**Task item**
Please reproduce every entry, keeping each one exact.
Input material below:
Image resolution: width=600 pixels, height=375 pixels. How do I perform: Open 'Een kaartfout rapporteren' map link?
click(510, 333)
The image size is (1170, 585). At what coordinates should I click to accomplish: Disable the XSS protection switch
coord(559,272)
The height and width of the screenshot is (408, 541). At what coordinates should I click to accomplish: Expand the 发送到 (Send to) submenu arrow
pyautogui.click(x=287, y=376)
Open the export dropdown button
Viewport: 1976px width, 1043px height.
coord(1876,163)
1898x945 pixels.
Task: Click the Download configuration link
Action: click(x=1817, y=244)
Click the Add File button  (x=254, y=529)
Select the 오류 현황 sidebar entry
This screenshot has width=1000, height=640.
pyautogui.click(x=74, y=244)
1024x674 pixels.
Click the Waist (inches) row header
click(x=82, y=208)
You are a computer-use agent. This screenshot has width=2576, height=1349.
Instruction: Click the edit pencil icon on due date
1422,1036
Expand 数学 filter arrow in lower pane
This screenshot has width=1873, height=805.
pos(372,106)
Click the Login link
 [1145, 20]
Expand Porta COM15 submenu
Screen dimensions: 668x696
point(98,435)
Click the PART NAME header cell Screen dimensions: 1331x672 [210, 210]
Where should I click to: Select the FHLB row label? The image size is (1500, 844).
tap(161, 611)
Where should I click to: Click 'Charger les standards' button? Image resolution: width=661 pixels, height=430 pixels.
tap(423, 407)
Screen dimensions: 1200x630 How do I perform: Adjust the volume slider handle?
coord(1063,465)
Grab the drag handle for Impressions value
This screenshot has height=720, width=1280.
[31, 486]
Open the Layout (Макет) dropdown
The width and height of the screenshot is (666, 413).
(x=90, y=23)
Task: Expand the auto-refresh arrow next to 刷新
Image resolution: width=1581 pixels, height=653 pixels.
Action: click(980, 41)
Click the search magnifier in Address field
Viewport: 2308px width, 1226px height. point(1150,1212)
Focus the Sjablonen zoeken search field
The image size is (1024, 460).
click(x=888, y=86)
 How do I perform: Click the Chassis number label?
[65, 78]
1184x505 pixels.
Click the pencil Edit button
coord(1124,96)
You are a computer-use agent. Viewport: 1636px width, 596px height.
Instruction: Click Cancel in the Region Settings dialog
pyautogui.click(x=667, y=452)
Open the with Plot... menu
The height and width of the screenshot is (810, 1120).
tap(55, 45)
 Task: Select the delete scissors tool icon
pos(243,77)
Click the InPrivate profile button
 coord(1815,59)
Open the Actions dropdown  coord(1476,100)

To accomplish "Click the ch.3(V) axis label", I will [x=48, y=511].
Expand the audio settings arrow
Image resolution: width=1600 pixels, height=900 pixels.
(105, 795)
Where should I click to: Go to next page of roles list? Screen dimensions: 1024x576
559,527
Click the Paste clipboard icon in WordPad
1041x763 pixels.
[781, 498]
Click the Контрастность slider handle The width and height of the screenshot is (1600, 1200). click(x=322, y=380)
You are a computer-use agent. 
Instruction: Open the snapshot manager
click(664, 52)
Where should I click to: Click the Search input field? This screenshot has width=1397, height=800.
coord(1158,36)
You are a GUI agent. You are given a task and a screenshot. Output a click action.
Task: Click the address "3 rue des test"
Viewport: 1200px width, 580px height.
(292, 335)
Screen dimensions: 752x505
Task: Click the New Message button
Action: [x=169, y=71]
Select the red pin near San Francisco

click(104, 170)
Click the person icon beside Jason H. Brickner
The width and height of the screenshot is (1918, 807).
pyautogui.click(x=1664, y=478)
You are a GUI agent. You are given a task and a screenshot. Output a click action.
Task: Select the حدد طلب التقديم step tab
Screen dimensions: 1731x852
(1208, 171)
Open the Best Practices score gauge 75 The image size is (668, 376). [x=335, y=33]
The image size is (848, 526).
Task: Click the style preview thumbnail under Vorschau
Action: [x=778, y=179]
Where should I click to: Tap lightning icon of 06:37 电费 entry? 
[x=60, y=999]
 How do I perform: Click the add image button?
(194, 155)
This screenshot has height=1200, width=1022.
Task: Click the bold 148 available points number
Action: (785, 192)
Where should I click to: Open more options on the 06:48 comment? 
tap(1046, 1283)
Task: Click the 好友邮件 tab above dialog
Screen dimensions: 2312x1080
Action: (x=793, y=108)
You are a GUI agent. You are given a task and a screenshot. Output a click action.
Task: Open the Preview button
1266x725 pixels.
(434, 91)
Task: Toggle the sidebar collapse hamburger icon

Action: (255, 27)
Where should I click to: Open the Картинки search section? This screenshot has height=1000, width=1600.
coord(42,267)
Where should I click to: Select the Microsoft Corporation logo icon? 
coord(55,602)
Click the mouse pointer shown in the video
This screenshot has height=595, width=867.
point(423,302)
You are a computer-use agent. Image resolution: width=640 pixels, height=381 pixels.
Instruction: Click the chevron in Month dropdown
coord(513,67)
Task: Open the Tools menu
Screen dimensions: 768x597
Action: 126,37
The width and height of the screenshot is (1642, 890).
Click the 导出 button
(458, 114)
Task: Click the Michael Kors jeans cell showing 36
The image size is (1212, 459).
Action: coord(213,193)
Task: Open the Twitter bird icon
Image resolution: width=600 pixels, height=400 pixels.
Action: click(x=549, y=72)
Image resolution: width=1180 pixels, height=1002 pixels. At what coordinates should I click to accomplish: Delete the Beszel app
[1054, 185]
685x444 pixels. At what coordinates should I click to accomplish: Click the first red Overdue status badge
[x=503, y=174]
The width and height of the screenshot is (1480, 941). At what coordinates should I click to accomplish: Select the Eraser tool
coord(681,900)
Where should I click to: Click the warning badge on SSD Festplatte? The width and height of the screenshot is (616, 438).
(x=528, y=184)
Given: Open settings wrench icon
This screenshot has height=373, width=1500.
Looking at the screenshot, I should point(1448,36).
End of Input material.
**Result**
Image resolution: width=600 pixels, height=375 pixels. How do I perform: Open 'Een kaartfout rapporteren' map link?
click(510, 333)
The image size is (1170, 585). At what coordinates should I click to accomplish: Disable the XSS protection switch
coord(559,272)
The height and width of the screenshot is (408, 541). At what coordinates should I click to accomplish: Expand the 发送到 (Send to) submenu arrow
pyautogui.click(x=287, y=376)
Open the export dropdown button
Viewport: 1976px width, 1043px height.
coord(1876,163)
1898x945 pixels.
Task: Click the Download configuration link
Action: click(x=1817, y=244)
Click the Add File button  (x=254, y=529)
Select the 오류 현황 sidebar entry
This screenshot has width=1000, height=640.
pyautogui.click(x=74, y=244)
1024x674 pixels.
Click the Waist (inches) row header
click(x=82, y=208)
You are a computer-use agent. This screenshot has width=2576, height=1349.
Instruction: Click the edit pencil icon on due date
1422,1036
Expand 数学 filter arrow in lower pane
This screenshot has width=1873, height=805.
pos(372,106)
Click the Login link
 [1145, 20]
Expand Porta COM15 submenu
Screen dimensions: 668x696
point(98,435)
Click the PART NAME header cell Screen dimensions: 1331x672 [210, 210]
Where should I click to: Select the FHLB row label? The image size is (1500, 844).
tap(161, 611)
Where should I click to: Click 'Charger les standards' button? Image resolution: width=661 pixels, height=430 pixels.
tap(423, 407)
Screen dimensions: 1200x630 How do I perform: Adjust the volume slider handle?
coord(1063,465)
Grab the drag handle for Impressions value
This screenshot has height=720, width=1280.
[31, 486]
Open the Layout (Макет) dropdown
The width and height of the screenshot is (666, 413).
(x=90, y=23)
Task: Expand the auto-refresh arrow next to 刷新
Image resolution: width=1581 pixels, height=653 pixels.
Action: click(980, 41)
Click the search magnifier in Address field
Viewport: 2308px width, 1226px height. point(1150,1212)
Focus the Sjablonen zoeken search field
The image size is (1024, 460).
click(x=888, y=86)
 How do I perform: Click the Chassis number label?
[65, 78]
1184x505 pixels.
Click the pencil Edit button
coord(1124,96)
You are a computer-use agent. Viewport: 1636px width, 596px height.
Instruction: Click Cancel in the Region Settings dialog
pyautogui.click(x=667, y=452)
Open the with Plot... menu
The height and width of the screenshot is (810, 1120).
tap(55, 45)
 Task: Select the delete scissors tool icon
pos(243,77)
Click the InPrivate profile button
 coord(1815,59)
Open the Actions dropdown  coord(1476,100)

To accomplish "Click the ch.3(V) axis label", I will [x=48, y=511].
Expand the audio settings arrow
Image resolution: width=1600 pixels, height=900 pixels.
(105, 795)
Where should I click to: Go to next page of roles list? Screen dimensions: 1024x576
559,527
Click the Paste clipboard icon in WordPad
1041x763 pixels.
[781, 498]
Click the Контрастность slider handle The width and height of the screenshot is (1600, 1200). click(x=322, y=380)
You are a computer-use agent. 
Instruction: Open the snapshot manager
click(664, 52)
Where should I click to: Click the Search input field? This screenshot has width=1397, height=800.
coord(1158,36)
You are a GUI agent. You are given a task and a screenshot. Output a click action.
Task: Click the address "3 rue des test"
Viewport: 1200px width, 580px height.
(292, 335)
Screen dimensions: 752x505
Task: Click the New Message button
Action: [x=169, y=71]
Select the red pin near San Francisco

click(104, 170)
Click the person icon beside Jason H. Brickner
The width and height of the screenshot is (1918, 807).
pyautogui.click(x=1664, y=478)
You are a GUI agent. You are given a task and a screenshot. Output a click action.
Task: Select the حدد طلب التقديم step tab
Screen dimensions: 1731x852
(1208, 171)
Open the Best Practices score gauge 75 The image size is (668, 376). [x=335, y=33]
The image size is (848, 526).
Task: Click the style preview thumbnail under Vorschau
Action: [x=778, y=179]
Where should I click to: Tap lightning icon of 06:37 电费 entry? 
[x=60, y=999]
 How do I perform: Click the add image button?
(194, 155)
This screenshot has height=1200, width=1022.
Task: Click the bold 148 available points number
Action: (785, 192)
Where should I click to: Open more options on the 06:48 comment? 
tap(1046, 1283)
Task: Click the 好友邮件 tab above dialog
Screen dimensions: 2312x1080
Action: (x=793, y=108)
You are a GUI agent. You are given a task and a screenshot. Output a click action.
Task: Open the Preview button
1266x725 pixels.
(434, 91)
Task: Toggle the sidebar collapse hamburger icon

Action: (255, 27)
Where should I click to: Open the Картинки search section? This screenshot has height=1000, width=1600.
coord(42,267)
Where should I click to: Select the Microsoft Corporation logo icon? 
coord(55,602)
Click the mouse pointer shown in the video
This screenshot has height=595, width=867.
point(423,302)
You are a computer-use agent. Image resolution: width=640 pixels, height=381 pixels.
Instruction: Click the chevron in Month dropdown
coord(513,67)
Task: Open the Tools menu
Screen dimensions: 768x597
Action: 126,37
The width and height of the screenshot is (1642, 890).
Click the 导出 button
(458, 114)
Task: Click the Michael Kors jeans cell showing 36
The image size is (1212, 459).
Action: coord(213,193)
Task: Open the Twitter bird icon
Image resolution: width=600 pixels, height=400 pixels.
Action: click(x=549, y=72)
Image resolution: width=1180 pixels, height=1002 pixels. At what coordinates should I click to accomplish: Delete the Beszel app
[1054, 185]
685x444 pixels. At what coordinates should I click to accomplish: Click the first red Overdue status badge
[x=503, y=174]
The width and height of the screenshot is (1480, 941). At what coordinates should I click to accomplish: Select the Eraser tool
coord(681,900)
Where should I click to: Click the warning badge on SSD Festplatte? The width and height of the screenshot is (616, 438).
(x=528, y=184)
Given: Open settings wrench icon
This screenshot has height=373, width=1500.
Looking at the screenshot, I should point(1448,36).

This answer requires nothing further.